• _What the task asks_
Please retype the data that follows, starting at the line containing "geelgoud (99, 346)" and stopping after the last line.

=== Section Start ===

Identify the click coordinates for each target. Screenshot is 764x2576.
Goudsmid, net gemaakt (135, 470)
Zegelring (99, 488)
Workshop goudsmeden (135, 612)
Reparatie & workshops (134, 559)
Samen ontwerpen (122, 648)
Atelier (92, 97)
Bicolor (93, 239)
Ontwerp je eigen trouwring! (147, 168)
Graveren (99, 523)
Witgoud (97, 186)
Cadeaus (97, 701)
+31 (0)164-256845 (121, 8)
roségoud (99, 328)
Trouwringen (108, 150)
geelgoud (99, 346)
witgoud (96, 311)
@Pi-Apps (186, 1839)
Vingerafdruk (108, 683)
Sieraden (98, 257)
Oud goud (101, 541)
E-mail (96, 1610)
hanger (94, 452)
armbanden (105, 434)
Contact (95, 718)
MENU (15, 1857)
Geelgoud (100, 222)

=== Section End ===

• _Written answer_
geelgoud (99, 346)
witgoud (96, 311)
@Pi-Apps (186, 1839)
Vingerafdruk (108, 683)
Sieraden (98, 257)
Oud goud (101, 541)
E-mail (96, 1610)
hanger (94, 452)
armbanden (105, 434)
Contact (95, 718)
MENU (15, 1857)
Geelgoud (100, 222)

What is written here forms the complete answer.